Looking for a weekend bikepacking adventure that's easily accessible from Melbourne? The BoysvBush duo have it all sorted for you. Hamish, Curve's newest recruit, and his adventure comrade Luke centred this ride around Keppel Hut, near to Lake Mountain, traversing the Great Dividing Range and onto the Vic Divide 550 route. This two-day expedition bonanza that is packed with some of the best scenery and terrain that Victoria has on offer!
Rolling out of the Curve HQ at 5 o’clock on Saturday, we caught the train out to Hurstbridge to tackle the planned 255km route. Our planned journey saw us go from forest to farmland, climbing over the Great Dividing Range. The rolling hills out of Hurstbridge were warmly welcomed, however they were only the tip of the iceberg of what was to come. We rode into the night, battling rain and wind, ending up at Toolangi where we found shelter at the community centre, a gem of a spot remembered from previous trips. Our plans to continue through the night were extinguished by the prevailing weather, and Hamish’s memories of a greasy descent that was soon to come. We decided to get in our bivvies, eat our not fully re-hydrated cold bolognese prepared prior to the trip, and set the alarm early for what promised to be a big day ahead.
Waking with the birds at sunrise, we felt eager to start day two where we would tackle the bulk of the climbing. Our objective - Keppel Hut, a high country refuge just shy of the summit of Lake Mountain. Keppel Hut is a beautiful hut with four refuge beds, a fireplace, a table and a toilet making it an ideal spot for lunch or as a camp spot on a multi day trip.
The mornings riding started in rain jackets due to cold and wet conditions. Climbing up Monda road towards Mt St Leonard was sensational with the dense fog falling over the mountain ash trees. The track going up was well groomed but once we hit the high point and started descending, the surface became muddy and extremely slippery. Both of our trusty bikes stayed on two wheels at all times, but at some points those wheels weren’t spinning but sliding - alas - we got there. The following kilometres were a mixture of gravel and tarmac, borrowing heavily from the Vic Divide 550 route, meandering through the valley between Mt Strickland and Mt Gordon.
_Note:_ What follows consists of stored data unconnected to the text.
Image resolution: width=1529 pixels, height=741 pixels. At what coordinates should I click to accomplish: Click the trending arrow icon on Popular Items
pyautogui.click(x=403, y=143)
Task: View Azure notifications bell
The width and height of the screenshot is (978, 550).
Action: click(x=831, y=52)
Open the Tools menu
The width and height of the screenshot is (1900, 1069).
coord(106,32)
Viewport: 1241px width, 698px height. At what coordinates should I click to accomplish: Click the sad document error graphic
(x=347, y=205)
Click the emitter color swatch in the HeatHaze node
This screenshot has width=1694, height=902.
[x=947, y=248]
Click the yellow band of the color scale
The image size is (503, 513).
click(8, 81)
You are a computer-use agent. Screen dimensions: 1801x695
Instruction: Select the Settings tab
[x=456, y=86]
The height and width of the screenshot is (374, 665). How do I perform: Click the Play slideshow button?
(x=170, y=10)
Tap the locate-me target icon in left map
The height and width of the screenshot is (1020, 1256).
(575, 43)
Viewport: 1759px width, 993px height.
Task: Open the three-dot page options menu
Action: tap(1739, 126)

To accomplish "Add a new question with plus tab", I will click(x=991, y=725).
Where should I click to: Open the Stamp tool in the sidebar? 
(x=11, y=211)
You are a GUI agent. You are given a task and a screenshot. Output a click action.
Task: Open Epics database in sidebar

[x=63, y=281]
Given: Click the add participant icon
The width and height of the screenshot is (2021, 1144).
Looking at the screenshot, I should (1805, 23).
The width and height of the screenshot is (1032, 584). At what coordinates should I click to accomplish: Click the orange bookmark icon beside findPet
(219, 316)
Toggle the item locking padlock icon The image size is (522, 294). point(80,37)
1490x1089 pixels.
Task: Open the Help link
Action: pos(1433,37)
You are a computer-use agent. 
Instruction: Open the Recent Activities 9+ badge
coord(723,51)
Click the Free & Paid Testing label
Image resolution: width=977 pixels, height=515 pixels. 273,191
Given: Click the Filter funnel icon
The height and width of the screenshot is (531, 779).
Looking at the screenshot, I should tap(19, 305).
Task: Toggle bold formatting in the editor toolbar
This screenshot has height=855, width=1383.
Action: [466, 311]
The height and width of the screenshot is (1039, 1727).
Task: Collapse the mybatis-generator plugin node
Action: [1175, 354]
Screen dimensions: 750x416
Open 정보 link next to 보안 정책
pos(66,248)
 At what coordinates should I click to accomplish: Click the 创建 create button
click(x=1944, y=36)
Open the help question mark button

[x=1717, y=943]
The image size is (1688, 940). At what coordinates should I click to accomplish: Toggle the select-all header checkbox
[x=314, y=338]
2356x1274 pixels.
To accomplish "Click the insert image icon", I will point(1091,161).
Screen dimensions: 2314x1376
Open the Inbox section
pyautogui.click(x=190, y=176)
Upon arrival in Marysville, a large bakery spread provided some good nourishment after our cold and crunchy dinner. It was also lovely to see a number of cyclists enjoying the Cascade Trail and even a fellow bikepacker on route to Jamieson.
Refuelled, we set our cross hairs on the up, and up, and up that is the beautiful Lady Talbot Drive. It was a spectacular climb alongside the Taggerty River with a few toppled trees on the route. The whole day of climbing and the sore legs were swiftly eclipsed by a lunch at Keppel hut (we arrived well ahead of schedule, so continued on) and the sensational descent on Mt Margaret Road - a bucket list ride. Once off the mountain, we were back climbing up and into the Cathedral Ranges, past SugarLoaf Peak pinnacle, and before we knew it we were on another picturesque descent. As we descended, we both reflected on the day we had endured, starting in the rain and mist, and now flying down dry and dusty roads with 1,200m crags behind our left shoulders. We then found ourselves passing through beautiful farmland between Taggerty and Alexandra. As we crossed the Acheron and Goulburn river, the tail wind picked up and pushed us to our overnight destination - the only pub that was open on a Sunday. We were welcomed with a cold beer and some of the tastiest Parma’s that money can buy, only to find out that for a small fee we could shower and sleep in a real bed! With over 3,000m of climbing in the legs, this was too good to resist, and the kindness of the locals was infectious.